Mr Nicolin said the looming exits of Ford, General Motors and Toyota in 2016 and 2017, and a slowdown in the mining sector, mean that ”Australia is taking a bit of a beating”.

”Even though the [automotive] shutdowns are not going to happen until 2016, 2017, volumes have not been impressive,” he said. ”The manufacturing sector in Australia has been relatively weak over the last six to nine months. That’s obviously having an indirect impact on us.”

Australia accounts for 6 per cent of Ansell’s sales, which were boosted by acquisitions to rise 9 per cent to $US703.6 million ($777.2 million) in the six months to December 31. Ansell shrugged off patchiness in the global economy to report a 14.9 per cent rise in interim net profit to $US65.6 million, just missing consensus of $US67.4 million. Earnings before interest and tax rose 20 per cent to $US82.7 million.

UBS analyst Andrew Goodsall described the result as ”soft” and underlying growth as ”uninspiring”. But he said improved trading towards the end of the half and the contribution from January 2 of US disposable glove maker BarrierSafe International, which Ansell acquired for $US615 million in November, meant the company should meet its full-year guidance. Ansell’s share price fell 5.1 per cent to $18.31 on Monday, off a 12-month high of $22.08 in September 2013.

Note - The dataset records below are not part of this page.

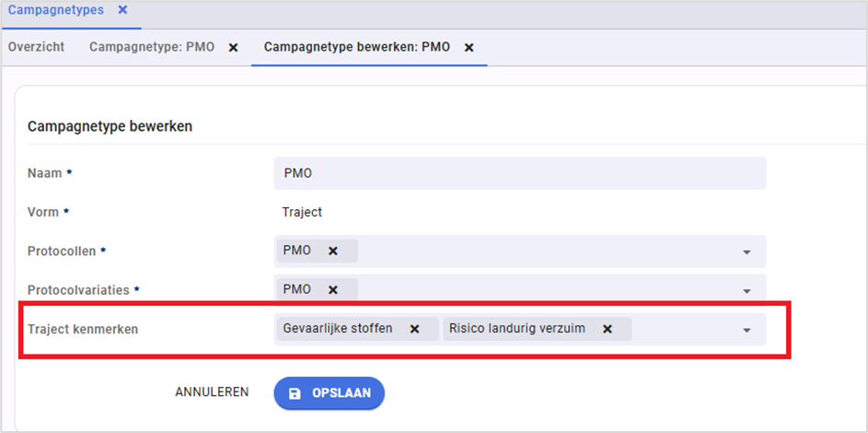Remove PMO chip from Protocolvariaties
The width and height of the screenshot is (868, 433).
tap(333, 289)
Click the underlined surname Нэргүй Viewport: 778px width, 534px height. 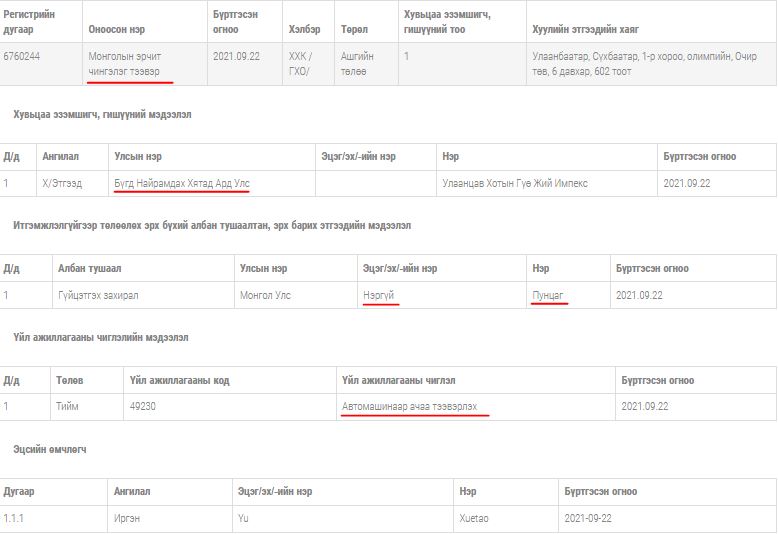381,295
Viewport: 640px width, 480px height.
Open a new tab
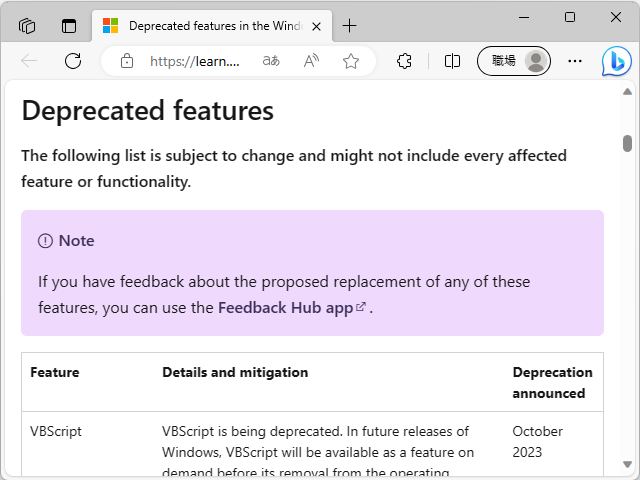point(349,26)
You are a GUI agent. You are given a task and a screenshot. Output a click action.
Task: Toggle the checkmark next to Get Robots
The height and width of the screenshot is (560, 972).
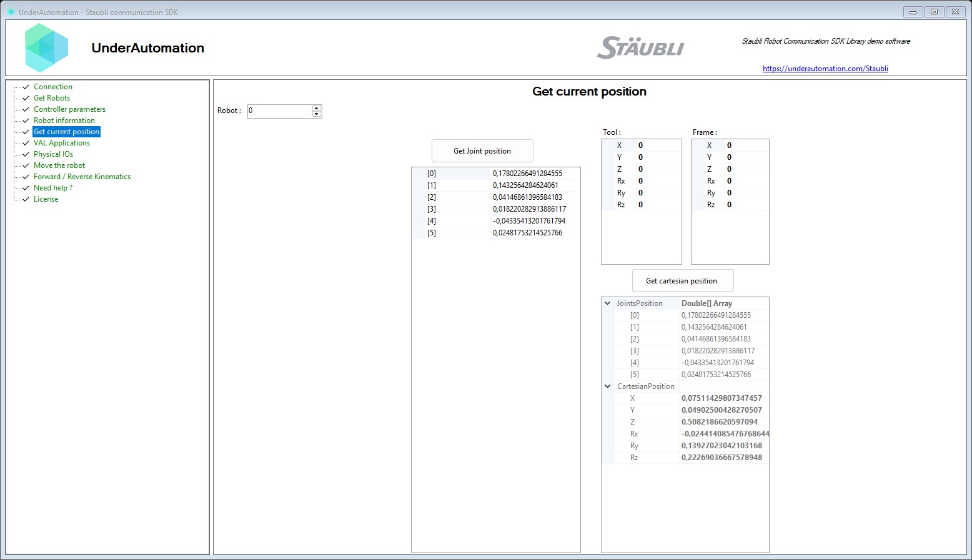pyautogui.click(x=25, y=98)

Surgical sales within the medical division were a strong performer. Sales of synthetic gloves in the segment rose 23 per cent to $US29 million, off the back of a new range that Ansell first started developing three years ago.

The sexual wellness unit, which sells condoms, was the weakest division. Mr Nicolin blamed a change of distributors for some of the 5 per cent fall in sales of branded condoms, to $83 million, as new customers delayed purchases until old distributors had destocked.

Ansell declared an unfranked dividend of US17¢ a share, to be paid on March 25. The dividend is 1¢ higher than the previous corresponding period, when it was paid in Australian dollars at 16¢.